■ Set problem ■
Transcribe every one of the following records verbatim, reproducing each line without alteration.

■ Provided entries ■
※ ※ ※
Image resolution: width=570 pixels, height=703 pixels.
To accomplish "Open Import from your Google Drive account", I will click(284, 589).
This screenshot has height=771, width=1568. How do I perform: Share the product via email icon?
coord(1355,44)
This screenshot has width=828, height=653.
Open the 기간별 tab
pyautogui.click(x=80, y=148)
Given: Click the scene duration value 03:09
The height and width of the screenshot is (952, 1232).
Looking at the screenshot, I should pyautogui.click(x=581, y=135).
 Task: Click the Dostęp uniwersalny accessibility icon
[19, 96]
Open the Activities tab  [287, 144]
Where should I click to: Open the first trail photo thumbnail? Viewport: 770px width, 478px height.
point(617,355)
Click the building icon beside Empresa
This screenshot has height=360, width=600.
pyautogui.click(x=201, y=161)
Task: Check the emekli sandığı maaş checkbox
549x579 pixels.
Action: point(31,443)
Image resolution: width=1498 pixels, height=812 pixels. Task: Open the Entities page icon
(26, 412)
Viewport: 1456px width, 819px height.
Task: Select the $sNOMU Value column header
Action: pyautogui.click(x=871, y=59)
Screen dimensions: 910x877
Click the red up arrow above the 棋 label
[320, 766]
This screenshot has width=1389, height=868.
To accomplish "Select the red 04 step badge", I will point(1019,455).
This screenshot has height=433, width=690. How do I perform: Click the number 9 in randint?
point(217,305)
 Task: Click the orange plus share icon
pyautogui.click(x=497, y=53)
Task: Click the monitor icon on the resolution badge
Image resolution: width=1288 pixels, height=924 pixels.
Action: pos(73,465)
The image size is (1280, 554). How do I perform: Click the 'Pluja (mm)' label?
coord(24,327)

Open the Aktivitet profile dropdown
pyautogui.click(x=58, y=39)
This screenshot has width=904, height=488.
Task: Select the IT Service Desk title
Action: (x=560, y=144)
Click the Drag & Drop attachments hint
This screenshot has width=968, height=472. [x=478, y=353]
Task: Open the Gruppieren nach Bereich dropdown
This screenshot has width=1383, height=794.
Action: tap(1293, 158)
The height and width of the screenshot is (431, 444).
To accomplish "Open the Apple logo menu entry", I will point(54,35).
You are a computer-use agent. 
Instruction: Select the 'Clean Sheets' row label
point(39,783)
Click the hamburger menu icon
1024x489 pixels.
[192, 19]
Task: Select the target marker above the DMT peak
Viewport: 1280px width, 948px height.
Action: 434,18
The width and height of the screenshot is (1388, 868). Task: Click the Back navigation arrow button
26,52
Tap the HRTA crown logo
※ ※ ※
■ Response for this exercise ■
Image resolution: width=570 pixels, height=703 pixels.
To accomplish "Open Import from your Google Drive account", I will click(284, 589).
This screenshot has height=771, width=1568. How do I perform: Share the product via email icon?
coord(1355,44)
This screenshot has width=828, height=653.
Open the 기간별 tab
pyautogui.click(x=80, y=148)
Given: Click the scene duration value 03:09
The height and width of the screenshot is (952, 1232).
Looking at the screenshot, I should pyautogui.click(x=581, y=135).
 Task: Click the Dostęp uniwersalny accessibility icon
[19, 96]
Open the Activities tab  [287, 144]
Where should I click to: Open the first trail photo thumbnail? Viewport: 770px width, 478px height.
point(617,355)
Click the building icon beside Empresa
This screenshot has height=360, width=600.
pyautogui.click(x=201, y=161)
Task: Check the emekli sandığı maaş checkbox
549x579 pixels.
Action: point(31,443)
Image resolution: width=1498 pixels, height=812 pixels. Task: Open the Entities page icon
(26, 412)
Viewport: 1456px width, 819px height.
Task: Select the $sNOMU Value column header
Action: pyautogui.click(x=871, y=59)
Screen dimensions: 910x877
Click the red up arrow above the 棋 label
[320, 766]
This screenshot has width=1389, height=868.
To accomplish "Select the red 04 step badge", I will point(1019,455).
This screenshot has height=433, width=690. How do I perform: Click the number 9 in randint?
point(217,305)
 Task: Click the orange plus share icon
pyautogui.click(x=497, y=53)
Task: Click the monitor icon on the resolution badge
Image resolution: width=1288 pixels, height=924 pixels.
Action: pos(73,465)
The image size is (1280, 554). How do I perform: Click the 'Pluja (mm)' label?
coord(24,327)

Open the Aktivitet profile dropdown
pyautogui.click(x=58, y=39)
This screenshot has width=904, height=488.
Task: Select the IT Service Desk title
Action: (x=560, y=144)
Click the Drag & Drop attachments hint
This screenshot has width=968, height=472. [x=478, y=353]
Task: Open the Gruppieren nach Bereich dropdown
This screenshot has width=1383, height=794.
Action: tap(1293, 158)
The height and width of the screenshot is (431, 444).
To accomplish "Open the Apple logo menu entry", I will point(54,35).
You are a computer-use agent. 
Instruction: Select the 'Clean Sheets' row label
point(39,783)
Click the hamburger menu icon
1024x489 pixels.
[192, 19]
Task: Select the target marker above the DMT peak
Viewport: 1280px width, 948px height.
Action: 434,18
The width and height of the screenshot is (1388, 868). Task: Click the Back navigation arrow button
26,52
Tap the HRTA crown logo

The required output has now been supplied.